26/06/2019
" Somos la voz de Dios en las calles. Llevamos un mensaje de advertencia y de
perdón. Aún así, Se burlan de nosotros, nos gritan y niegan con la cabeza.
Agitan los brazos con violencia. Pero continuaremos suplicando por ellos porque
eso es lo que hizo Dios por nosotros. Seremos persistentes y pacientes.
No callaremos. Si nos matan, otros se levantarán en nuestro lugar.

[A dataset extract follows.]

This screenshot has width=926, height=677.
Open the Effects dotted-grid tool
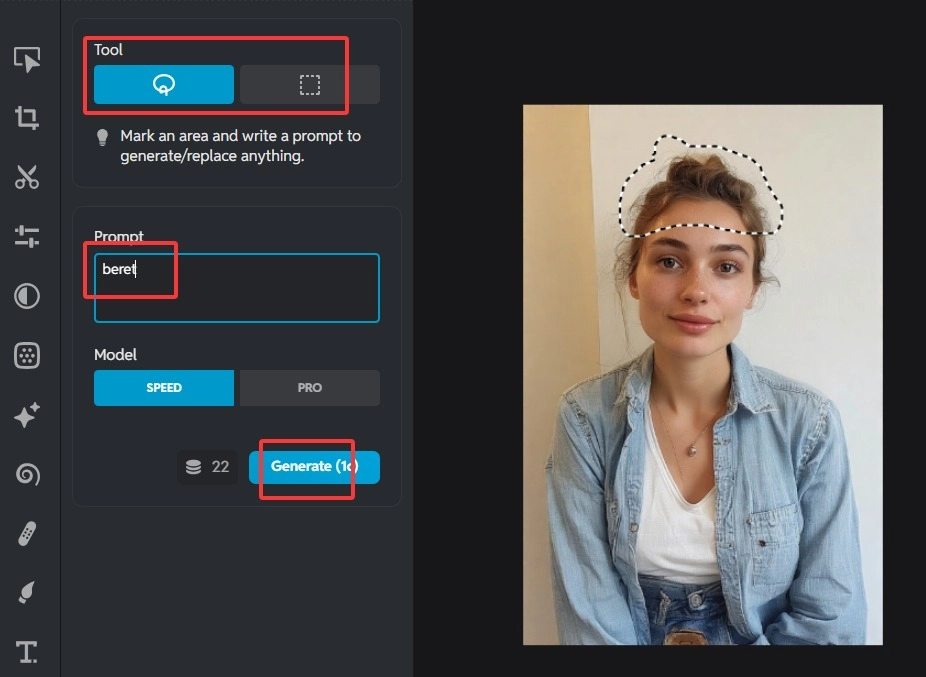(x=29, y=355)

Escucharán nuestro mensaje pero se alejarán. Nos miran con repugnancia y
enfado. No quieren tomar parte en la confrontación con la verdad. «¡No!» dicen,
«¡Es todo mentira!». Nos dan la espalda y huyen lejos de su única esperanza, Se
alejan de su única salvación. No quieren beber de la Fuente de Agua Viva Ni
comer del Pan de Vida. Si les tiras un salvavidas, nadarán hacia otro lado. «¡No
queremos saber nada!», dicen.
Agarran del brazo a sus hijos, que escuchan nuestro mensaje con atención, y se
los llevan a la fuerza. «¡Huid, hijos míos. ¡Corred! tapaos los oídos, no sea que
oigáis las súplicas de un Dios de amor, dejéis vuestros caminos y os volváis a Él».
Dicen: «Nadie nos dirá lo que tenemos que hacer. No tendremos a ningún
señor sobre nosotros. Yo y mi casa ¡iremos al in****no!».
Pero el predicador al aire libre no desfallece. Su voz se escucha en las esquinas y
en las plazas. En medio de los mercados anunciará el maravilloso mensaje de
que si te arrepientes de tu pecado, Dios apartará su ira de ti."